In her life, as in her photographic work, Inge Morath celebrated the ways that the human creative spirit finds expression: through social and religious rituals, posturing and costuming, through work, sport, and through dance, music, art, and theatre. Like many of her early Magnum colleagues, in the early years of her career Morath was motivated by a fundamental humanism, shaped as much by the experience of war as by its lingering shadow over post-war Europe. This motivation grew, in Morath’s mature work, into a motif as she documented the endurance of the human spirit under situations of transformation and duress. If a thread can be said to run through her work from beginning to end, it is the marvel of human creativity, which Morath both documents and exemplifies in her photography. What distinguishes Inge Morath’s work from that of her colleagues is the consistency of her eye for life’s brilliant theatricality. Whether photographing festivals or artists’ studios, on film sets or on the street; whether photographing celebrities or strangers, on the street or on a fashion runway, Morath invariably encountered the world around her as a stage for the performance of life, each of her subjects contributing equally to its beauty.

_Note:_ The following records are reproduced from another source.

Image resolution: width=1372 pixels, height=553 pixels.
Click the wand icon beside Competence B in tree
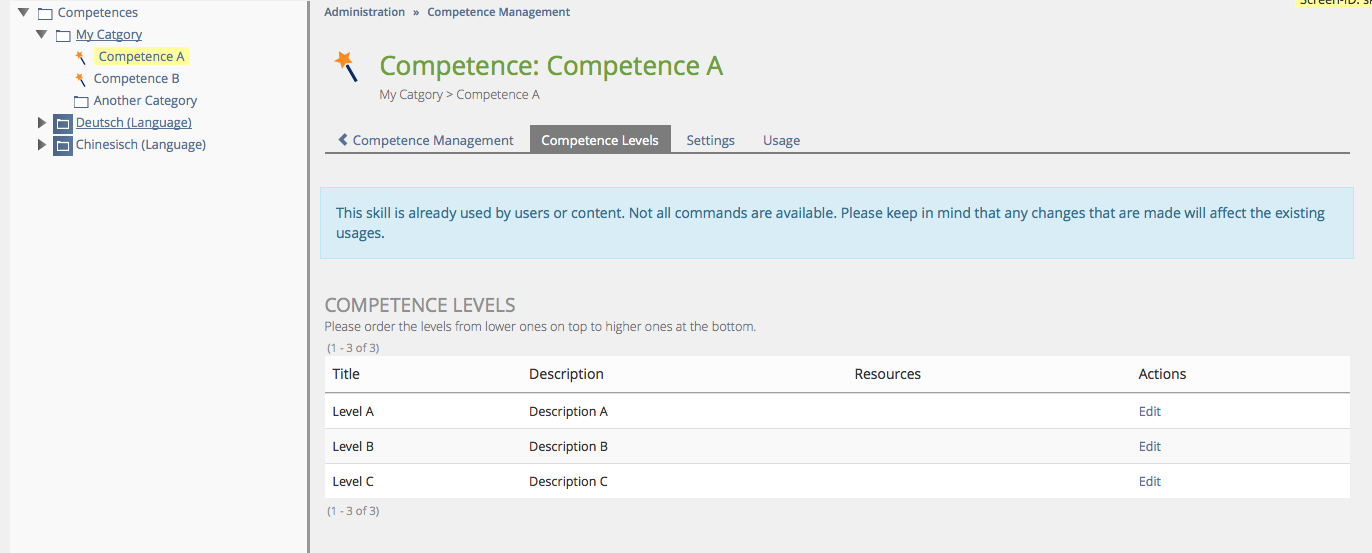(81, 79)
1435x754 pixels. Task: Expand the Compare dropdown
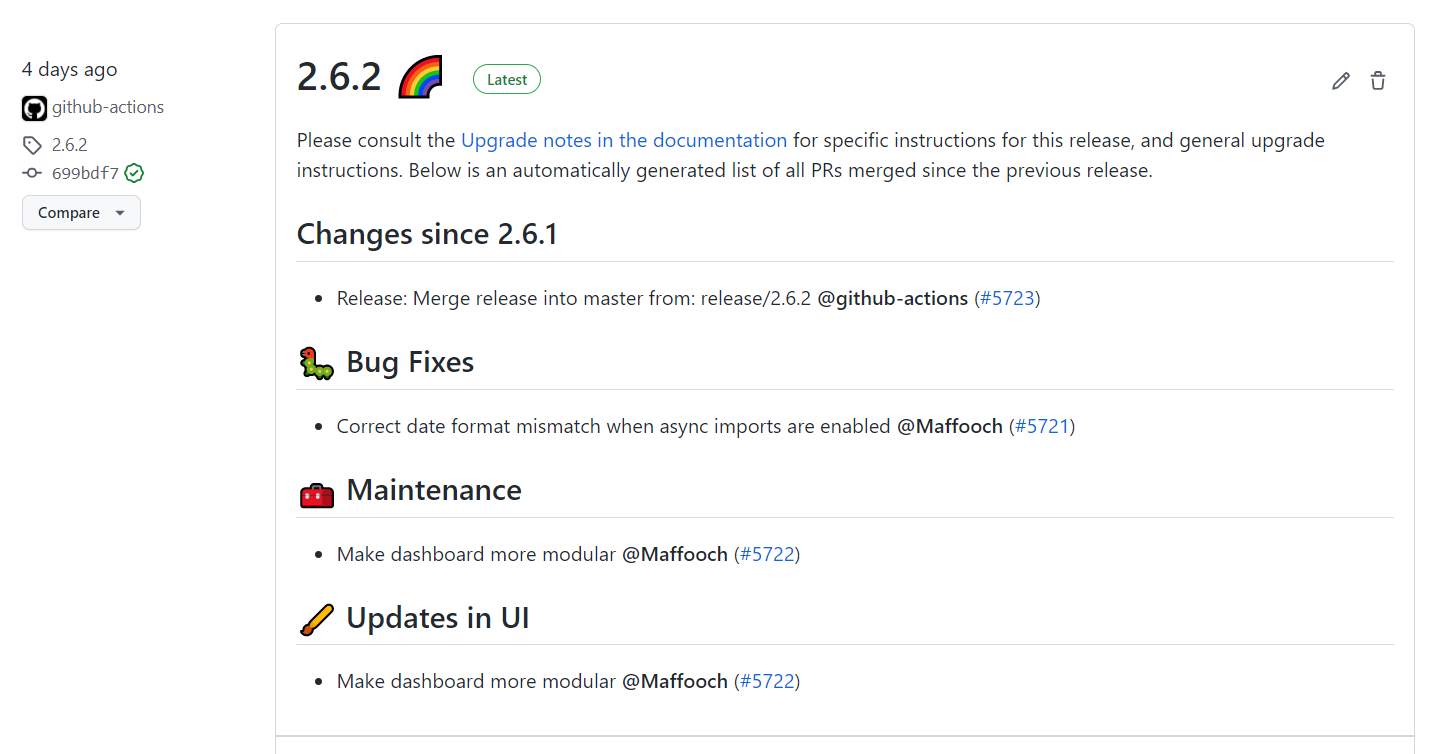point(81,212)
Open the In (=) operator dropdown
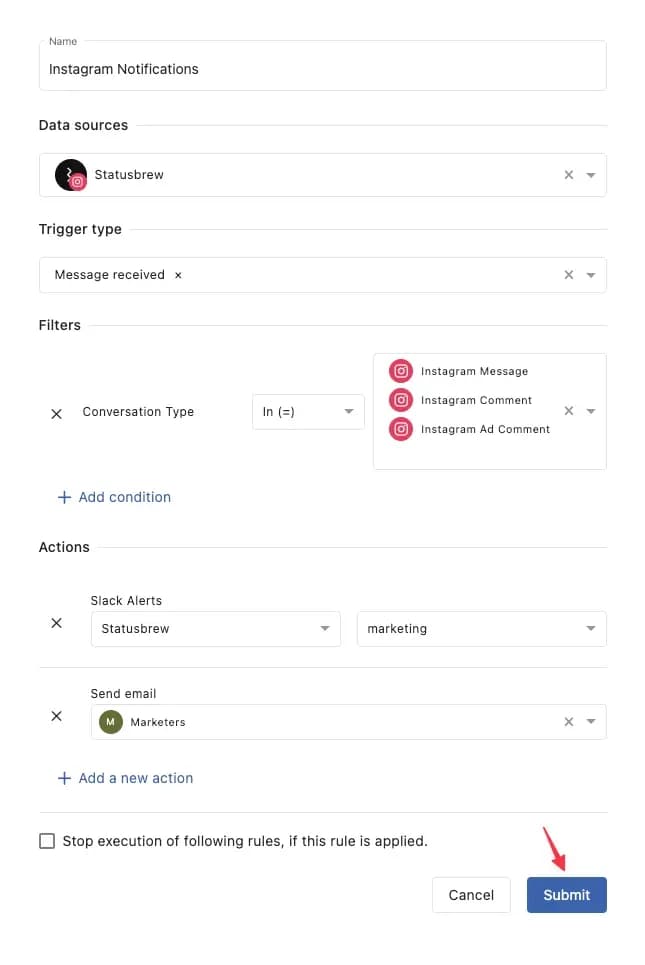 click(308, 412)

Inge Morath: Fashion & Celebrity (forthcoming from Steidl) will present a selection of approximately 200 black-and-white and color photographs which tie together the many disparate creative subjects examined by Morath during her 50 year career. In these photographs, we encounter both Morath’s gentle humor and her exquisite sensitivity as she captures the vulnerability of her subjects opening themselves to her. In the process, we re-discover Morath as a photographer with a unique and long-lasting vision for the emergence of new forms of creativity from traditional ones. The depth and the motivation for her vision are illuminated by Morath’s own words: “survival should never be allowed to render the past harmless.”